One should mention that this is an example of a Pareto distribution, named after the Italian economist who used them to model distribution of incomes and of wealth, and they are alleged to model many phenomena (e.g., it has been alleged that 20% of books in a library account for 80% of circulation; you can make it an exercise to show that that corresponds to $\theta=\log_4 5$).

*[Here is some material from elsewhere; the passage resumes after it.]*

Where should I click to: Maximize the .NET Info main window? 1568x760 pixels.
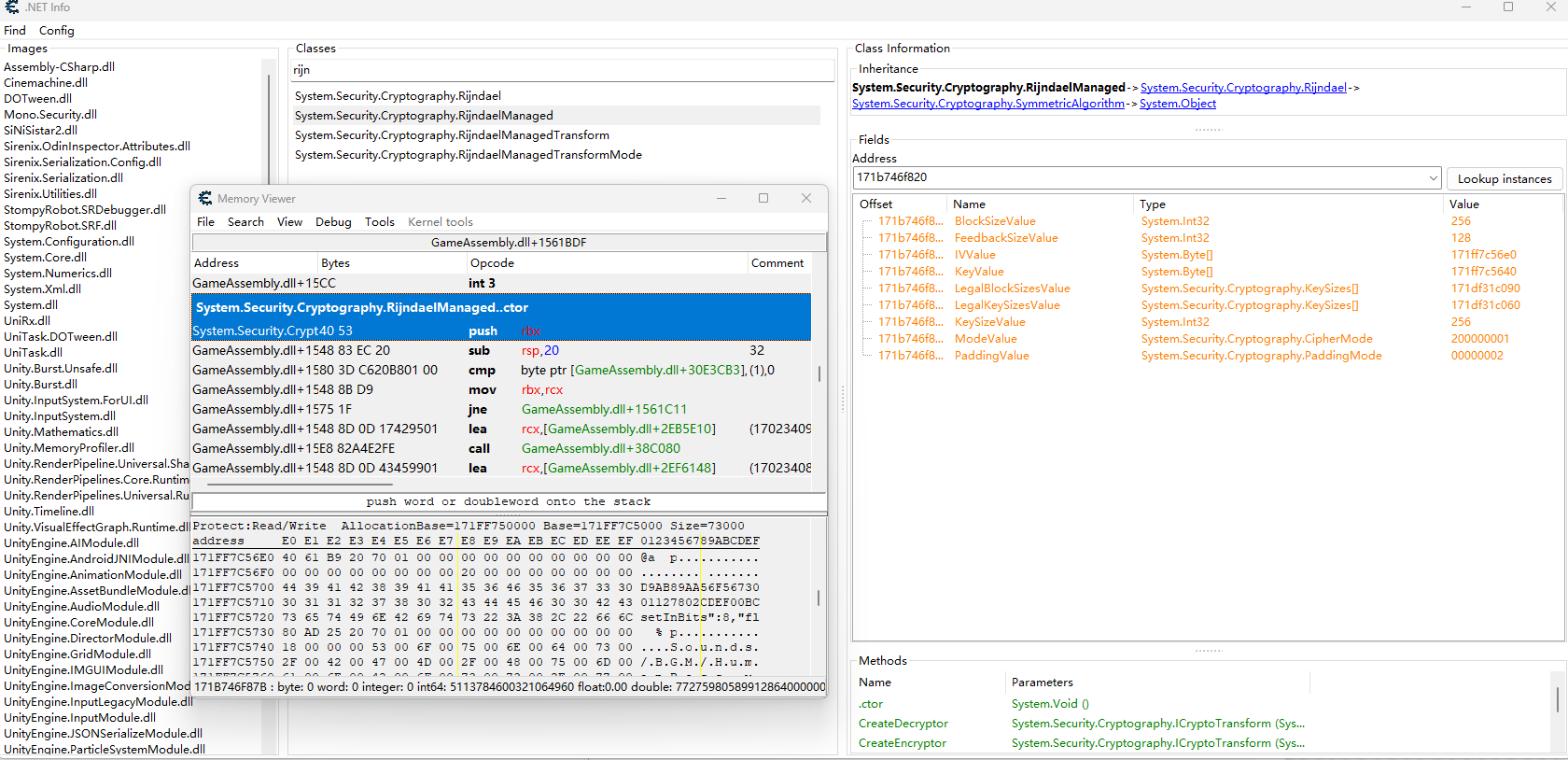[1507, 7]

$ \int_1^\infty (\log x) \frac{\theta}{x^{\theta+1}}\,dx =\int_1^\infty (\log x) \frac{\theta}{x^\theta}\frac{dx}{x} = \int_0^\infty y \frac{\theta}{e^{y\theta}} \,dy = \int_0^\infty y e^{-\theta y}\,(\theta\,dy) $ $ = \frac 1 \theta \int_0^\infty (\theta y) e^{-\theta y} \, (\theta\,dy) = \frac 1 \theta \int_0^\infty u e^{-u}\,du = \frac 1 \theta. $
The last step elides an integration by parts: $ \int u e^{-u}\,du = \int u \, dv = uv - \int v\,du = ue^{-u} - \int -e^{-u}\,du = ue^{-u}+e^{-u}+\text{constant}. $ As $u\to\infty$, L'Hopital's rule shows that this approaches $0$. When $u=0$, this equals $1$.